## TASK TO COMPLETE
Format the rows below as a JSON list of strings, with each line as its own string and blank lines omitted. Leave the pictures out of the result.

## INFORMATION SUPPLIED
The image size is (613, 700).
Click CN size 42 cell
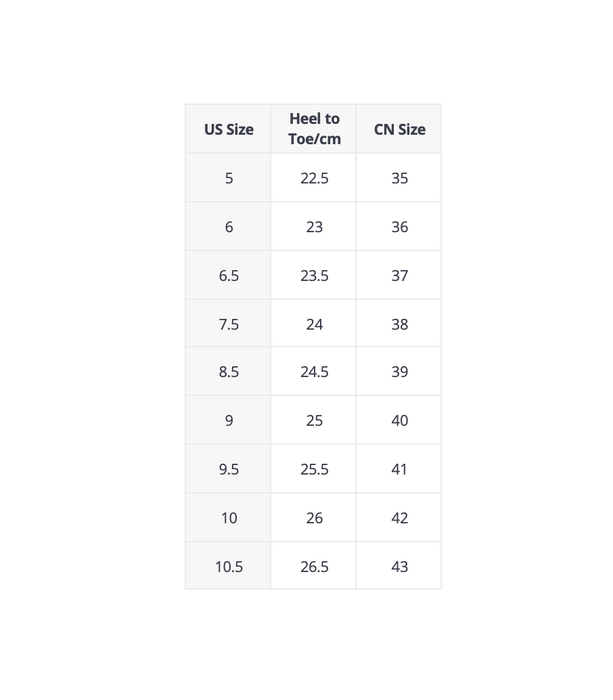[x=399, y=517]
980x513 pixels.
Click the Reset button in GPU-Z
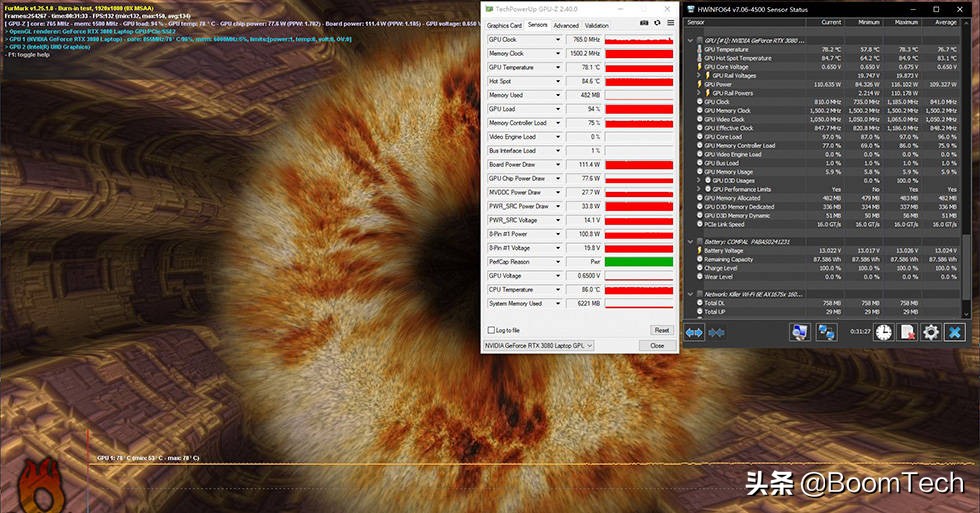(661, 330)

## FINAL ANSWER
[
  "The image size is (613, 700).",
  "Click CN size 42 cell",
  "[x=399, y=517]",
  "980x513 pixels.",
  "Click the Reset button in GPU-Z",
  "(661, 330)"
]